North Carolina Baptist Men Disaster Relief director Gaylon Moss said some of the same areas affected by Floyd were hard hit again by Matthew. Moss said volunteer days served in North Carolina have already surpassed 7,000.
“The extensive nature of the response, the scale and scope, are larger,” Moss said. “From the northeast corner of the state, to the southwest, we are serving across 200-plus miles. We have 10 clean up and recovery sites working and will open another today. The Baptist General [Association] of Virginia is coordinating another clean-up site for us.”
In addition to volunteers from North Carolina and Virginia, Moss said SBDR volunteers from Arkansas, Mississippi, Missouri, Oklahoma, Pennsylvania-South Jersey, Southern Baptists of Texas and Texas Baptist Men are also serving there. Kansas-Nebraska also sent a laundry unit that is in use in the state.
“At the height of the need for hot meals, we had six kitchens operating,” Moss said. “That is down to two now. We surpassed 400,000 meals prepared yesterday.”
In the overall SBDR response to Matthew, volunteers from 15 states have served. More than 575,000 meals have been prepared. More than 4,000 chaplain contacts have been made. There also have been 284 gospel presentations reported and 88 decisions for faith in Christ. To date, 815 chainsaw jobs have been completed, along with 104 heavy debris removal jobs. David Melber, North American Mission Board vice president for Send Relief, expressed gratitude for the work volunteers have already accomplished in the response.

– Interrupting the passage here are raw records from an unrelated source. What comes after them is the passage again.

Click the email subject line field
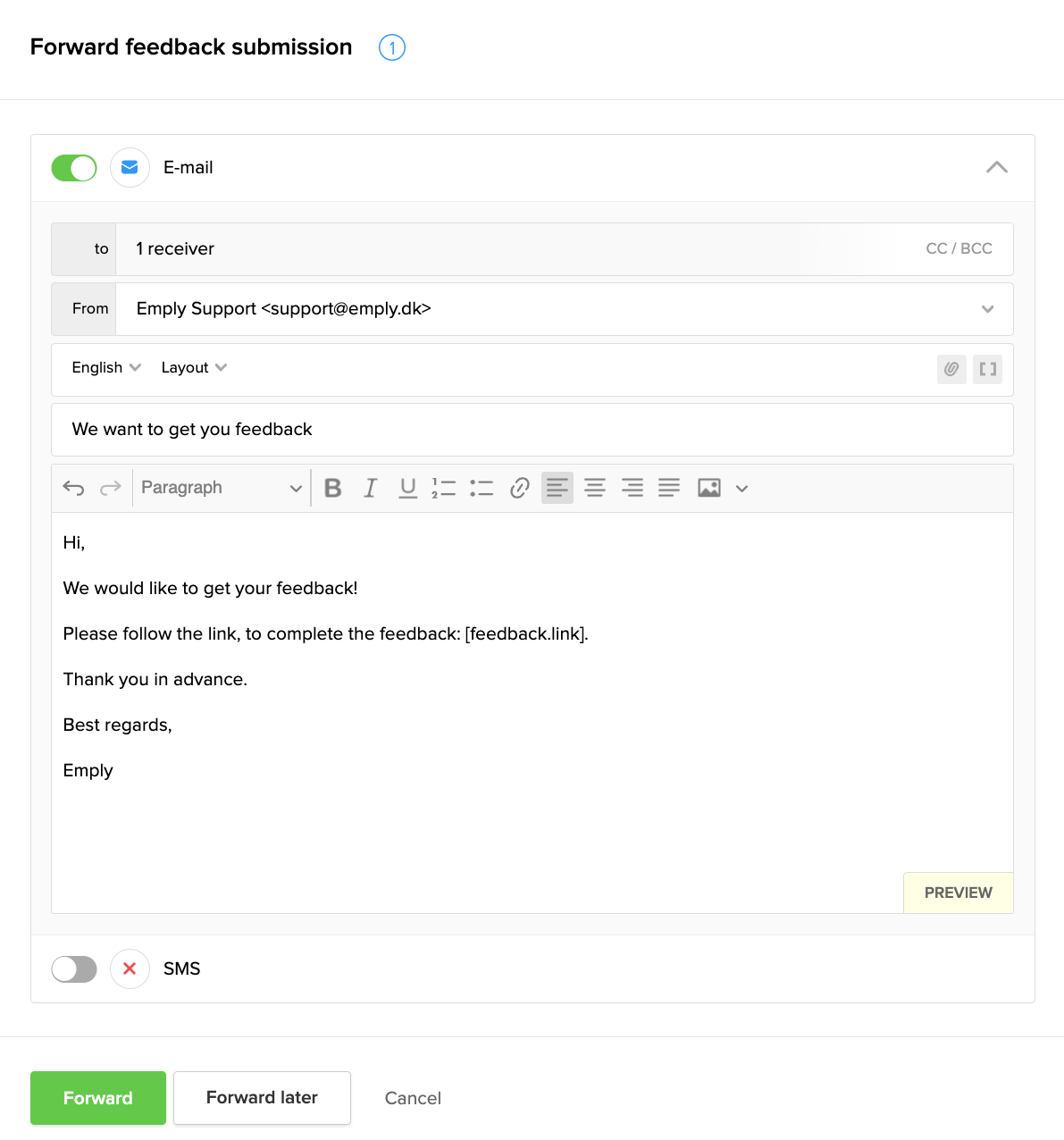The image size is (1064, 1140). [x=532, y=430]
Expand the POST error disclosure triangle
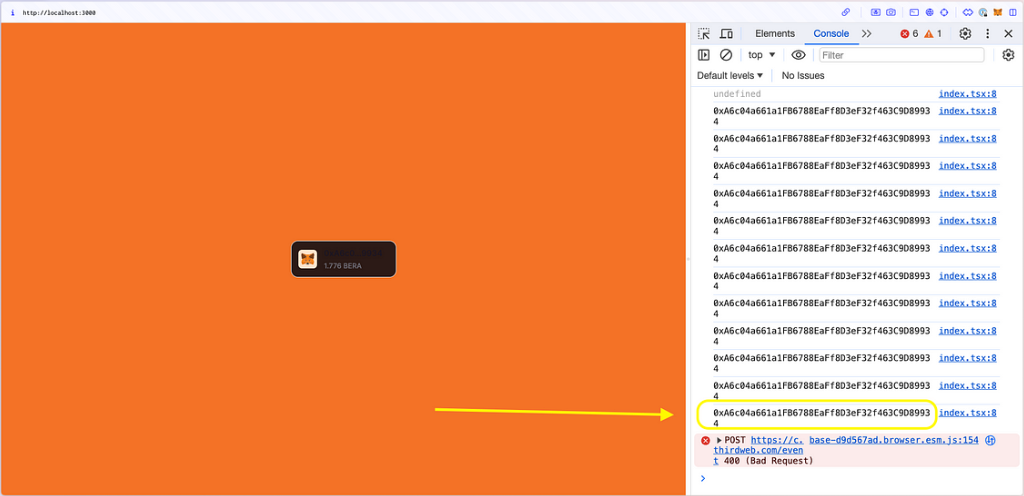Image resolution: width=1024 pixels, height=496 pixels. [719, 440]
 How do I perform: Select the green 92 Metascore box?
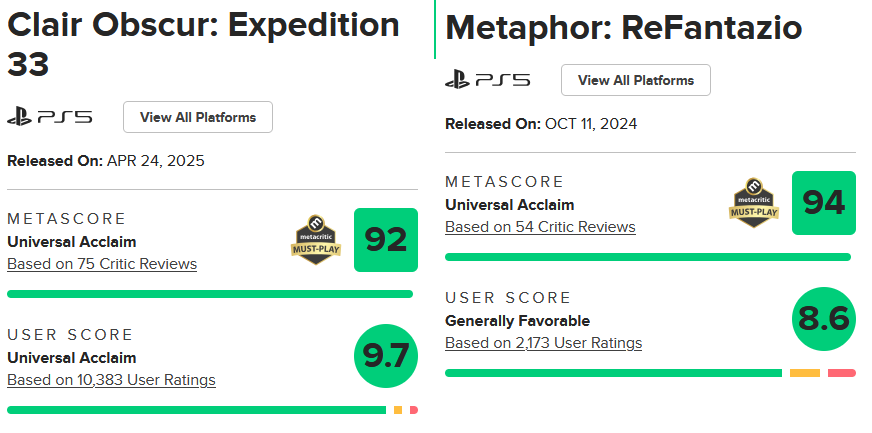[x=385, y=240]
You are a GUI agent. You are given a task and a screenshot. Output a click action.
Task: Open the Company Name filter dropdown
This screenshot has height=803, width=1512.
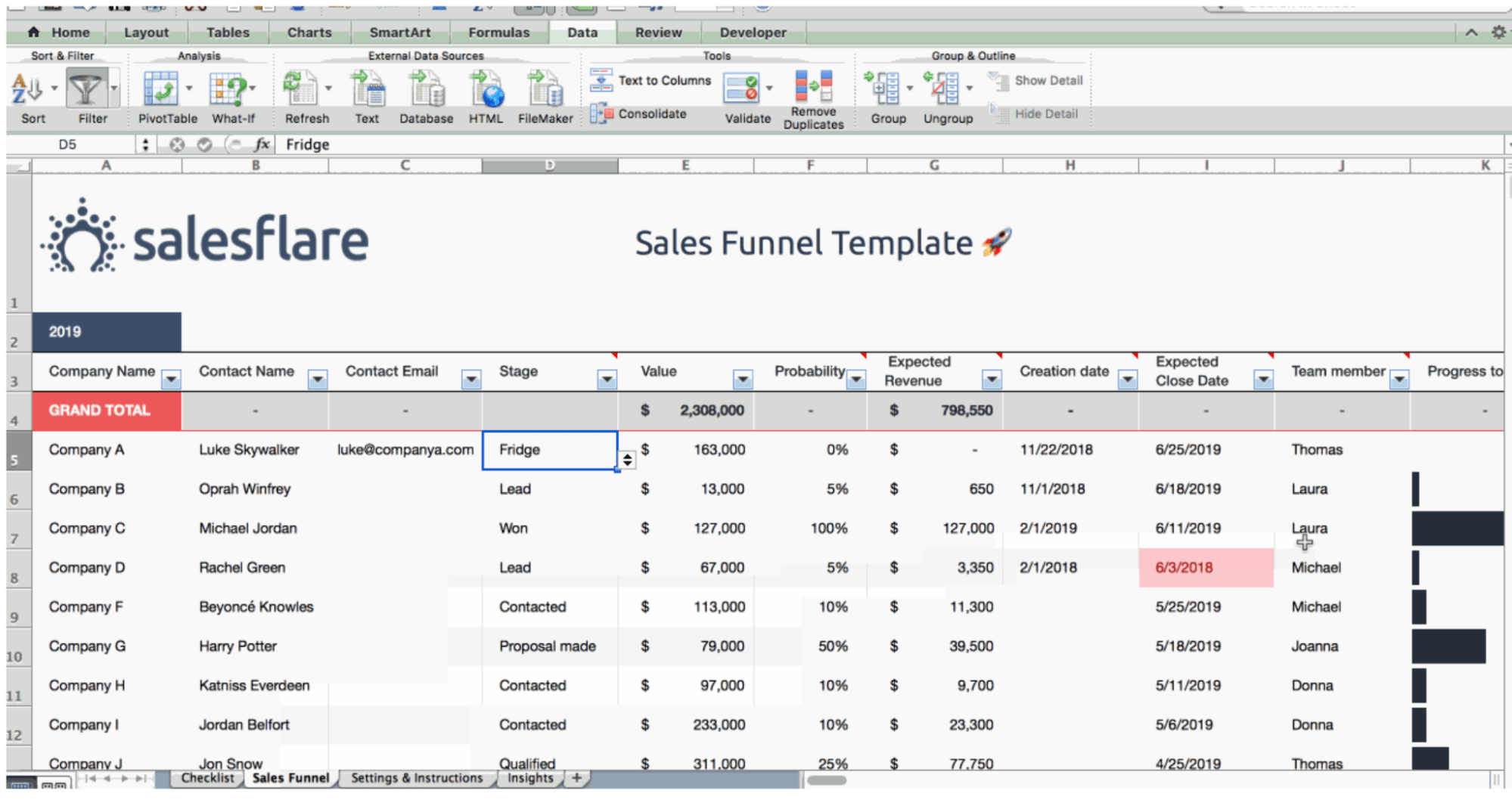172,380
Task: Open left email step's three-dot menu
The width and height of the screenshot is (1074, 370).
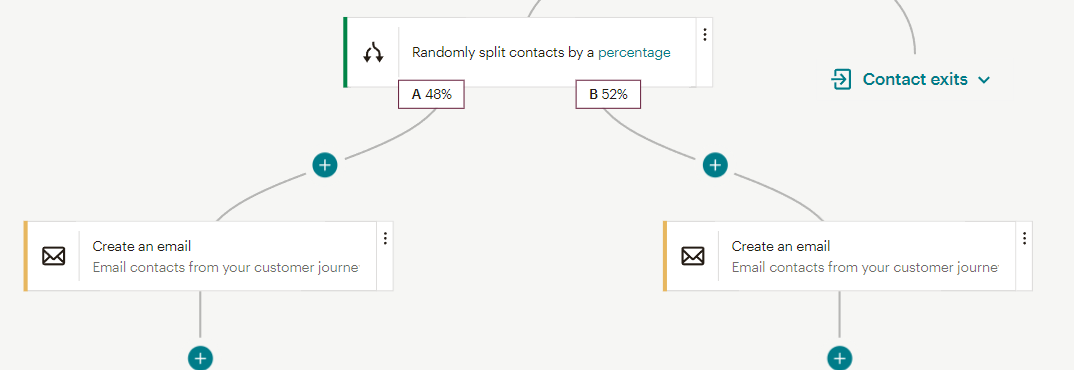Action: 386,238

“We are thankful that the heart of Southern Baptists for service is demonstrated in the action of thousands of volunteers and church members assisting their neighbors in the wake of Hurricane Matthew,” Melber said. “As with the response to Louisiana flooding, the needs related to Matthew will be long-term. We are confident and thankful Southern Baptists will continue to serve until all of those needs are met.”
Long-term in North Carolina, Moss expects the needs to continue for the foreseeable future. “Recovery and clean up, mostly mud out, will be the biggest need for the next several weeks,” Moss said. “We need volunteers for mud-out, tear-out and clean-up [projects].”
Those wishing to donate to SBDR relief can contact the Baptist convention in their state or visit donations.namb.net/dr-donations. For phone donations, call 866-407-NAMB (6262) or mail checks to NAMB, P.O. Box 116543, Atlanta, GA 30368-6543. Designate checks for “Disaster Relief.”
NAMB coordinates and manages Southern Baptist responses to major disasters through partnerships with 42 state Baptist conventions, most of which have their own state disaster relief ministries.
Southern Baptists have 65,000 trained volunteers — including chaplains — and 1,550 mobile units for feeding, chainsaw, mud-out, command, communication, child care, shower, laundry, water purification, repair/rebuild and power generation. SBDR is one of the three largest mobilizers of trained disaster relief volunteers in the United States, along with the American Red Cross and The Salvation Army.